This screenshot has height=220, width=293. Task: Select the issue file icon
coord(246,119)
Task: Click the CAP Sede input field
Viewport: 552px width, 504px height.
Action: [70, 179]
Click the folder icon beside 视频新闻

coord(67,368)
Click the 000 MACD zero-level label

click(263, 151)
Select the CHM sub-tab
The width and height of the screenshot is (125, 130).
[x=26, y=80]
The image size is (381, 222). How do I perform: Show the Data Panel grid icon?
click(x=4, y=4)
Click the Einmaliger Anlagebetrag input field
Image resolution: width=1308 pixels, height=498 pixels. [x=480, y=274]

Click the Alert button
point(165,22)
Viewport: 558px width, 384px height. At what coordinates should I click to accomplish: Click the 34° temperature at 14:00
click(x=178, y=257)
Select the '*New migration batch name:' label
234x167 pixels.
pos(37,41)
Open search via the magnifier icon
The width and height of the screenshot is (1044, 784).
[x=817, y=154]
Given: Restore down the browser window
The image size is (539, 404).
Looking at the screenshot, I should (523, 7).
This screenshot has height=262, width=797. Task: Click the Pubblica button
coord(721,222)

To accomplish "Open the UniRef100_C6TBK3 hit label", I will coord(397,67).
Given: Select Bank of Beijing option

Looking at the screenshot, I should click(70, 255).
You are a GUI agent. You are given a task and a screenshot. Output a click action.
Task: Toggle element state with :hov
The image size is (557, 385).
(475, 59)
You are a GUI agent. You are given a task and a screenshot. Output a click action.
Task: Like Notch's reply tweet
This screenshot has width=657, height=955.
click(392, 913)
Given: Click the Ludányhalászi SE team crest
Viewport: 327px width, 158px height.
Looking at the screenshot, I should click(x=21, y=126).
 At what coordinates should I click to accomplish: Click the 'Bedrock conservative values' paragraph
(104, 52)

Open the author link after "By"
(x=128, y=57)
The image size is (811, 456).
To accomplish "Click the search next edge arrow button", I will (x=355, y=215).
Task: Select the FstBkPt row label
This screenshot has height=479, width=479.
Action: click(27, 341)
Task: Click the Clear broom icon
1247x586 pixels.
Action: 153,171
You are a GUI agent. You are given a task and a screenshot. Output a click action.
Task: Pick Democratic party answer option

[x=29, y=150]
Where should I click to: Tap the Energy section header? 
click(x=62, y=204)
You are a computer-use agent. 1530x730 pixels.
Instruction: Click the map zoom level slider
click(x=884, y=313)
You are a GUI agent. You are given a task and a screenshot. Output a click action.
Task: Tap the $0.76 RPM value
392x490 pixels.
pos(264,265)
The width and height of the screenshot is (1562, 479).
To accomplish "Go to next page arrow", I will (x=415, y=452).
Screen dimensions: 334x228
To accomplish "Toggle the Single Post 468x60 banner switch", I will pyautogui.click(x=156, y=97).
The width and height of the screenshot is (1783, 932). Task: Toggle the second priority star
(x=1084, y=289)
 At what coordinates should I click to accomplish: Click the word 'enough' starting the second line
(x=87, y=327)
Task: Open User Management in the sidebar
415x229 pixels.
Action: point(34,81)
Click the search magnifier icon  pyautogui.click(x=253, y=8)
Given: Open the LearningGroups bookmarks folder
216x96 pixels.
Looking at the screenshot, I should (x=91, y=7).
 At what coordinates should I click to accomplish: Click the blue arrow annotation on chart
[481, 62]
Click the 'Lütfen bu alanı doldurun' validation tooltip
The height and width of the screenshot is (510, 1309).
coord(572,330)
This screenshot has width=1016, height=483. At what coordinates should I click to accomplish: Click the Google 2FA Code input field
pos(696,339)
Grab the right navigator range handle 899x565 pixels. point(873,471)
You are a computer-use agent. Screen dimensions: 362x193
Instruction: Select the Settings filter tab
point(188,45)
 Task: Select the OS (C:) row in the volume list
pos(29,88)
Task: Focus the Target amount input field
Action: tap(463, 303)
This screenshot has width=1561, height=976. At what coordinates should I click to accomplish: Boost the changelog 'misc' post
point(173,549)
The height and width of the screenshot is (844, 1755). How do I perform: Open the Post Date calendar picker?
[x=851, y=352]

------------------------

Go through the material above and set each line down verbatim.

This screenshot has height=220, width=293. Task: Select the issue file icon
coord(246,119)
Task: Click the CAP Sede input field
Viewport: 552px width, 504px height.
Action: [70, 179]
Click the folder icon beside 视频新闻

coord(67,368)
Click the 000 MACD zero-level label

click(263, 151)
Select the CHM sub-tab
The width and height of the screenshot is (125, 130).
[x=26, y=80]
The image size is (381, 222). How do I perform: Show the Data Panel grid icon?
click(x=4, y=4)
Click the Einmaliger Anlagebetrag input field
Image resolution: width=1308 pixels, height=498 pixels. [x=480, y=274]

Click the Alert button
point(165,22)
Viewport: 558px width, 384px height. At what coordinates should I click to accomplish: Click the 34° temperature at 14:00
click(x=178, y=257)
Select the '*New migration batch name:' label
234x167 pixels.
pos(37,41)
Open search via the magnifier icon
The width and height of the screenshot is (1044, 784).
[x=817, y=154]
Given: Restore down the browser window
The image size is (539, 404).
Looking at the screenshot, I should (523, 7).
This screenshot has height=262, width=797. Task: Click the Pubblica button
coord(721,222)

To accomplish "Open the UniRef100_C6TBK3 hit label", I will coord(397,67).
Given: Select Bank of Beijing option

Looking at the screenshot, I should click(70, 255).
You are a GUI agent. You are given a task and a screenshot. Output a click action.
Task: Toggle element state with :hov
The image size is (557, 385).
(475, 59)
You are a GUI agent. You are given a task and a screenshot. Output a click action.
Task: Like Notch's reply tweet
This screenshot has width=657, height=955.
click(392, 913)
Given: Click the Ludányhalászi SE team crest
Viewport: 327px width, 158px height.
Looking at the screenshot, I should click(x=21, y=126).
 At what coordinates should I click to accomplish: Click the 'Bedrock conservative values' paragraph
(104, 52)

Open the author link after "By"
(x=128, y=57)
The image size is (811, 456).
To accomplish "Click the search next edge arrow button", I will (x=355, y=215).
Task: Select the FstBkPt row label
This screenshot has height=479, width=479.
Action: click(27, 341)
Task: Click the Clear broom icon
1247x586 pixels.
Action: 153,171
You are a GUI agent. You are given a task and a screenshot. Output a click action.
Task: Pick Democratic party answer option

[x=29, y=150]
Where should I click to: Tap the Energy section header? 
click(x=62, y=204)
You are a computer-use agent. 1530x730 pixels.
Instruction: Click the map zoom level slider
click(x=884, y=313)
You are a GUI agent. You are given a task and a screenshot. Output a click action.
Task: Tap the $0.76 RPM value
392x490 pixels.
pos(264,265)
The width and height of the screenshot is (1562, 479).
To accomplish "Go to next page arrow", I will (x=415, y=452).
Screen dimensions: 334x228
To accomplish "Toggle the Single Post 468x60 banner switch", I will pyautogui.click(x=156, y=97).
The width and height of the screenshot is (1783, 932). Task: Toggle the second priority star
(x=1084, y=289)
 At what coordinates should I click to accomplish: Click the word 'enough' starting the second line
(x=87, y=327)
Task: Open User Management in the sidebar
415x229 pixels.
Action: point(34,81)
Click the search magnifier icon  pyautogui.click(x=253, y=8)
Given: Open the LearningGroups bookmarks folder
216x96 pixels.
Looking at the screenshot, I should (x=91, y=7).
 At what coordinates should I click to accomplish: Click the blue arrow annotation on chart
[481, 62]
Click the 'Lütfen bu alanı doldurun' validation tooltip
The height and width of the screenshot is (510, 1309).
coord(572,330)
This screenshot has width=1016, height=483. At what coordinates should I click to accomplish: Click the Google 2FA Code input field
pos(696,339)
Grab the right navigator range handle 899x565 pixels. point(873,471)
You are a computer-use agent. Screen dimensions: 362x193
Instruction: Select the Settings filter tab
point(188,45)
 Task: Select the OS (C:) row in the volume list
pos(29,88)
Task: Focus the Target amount input field
Action: tap(463, 303)
This screenshot has width=1561, height=976. At what coordinates should I click to accomplish: Boost the changelog 'misc' post
point(173,549)
The height and width of the screenshot is (844, 1755). How do I perform: Open the Post Date calendar picker?
[x=851, y=352]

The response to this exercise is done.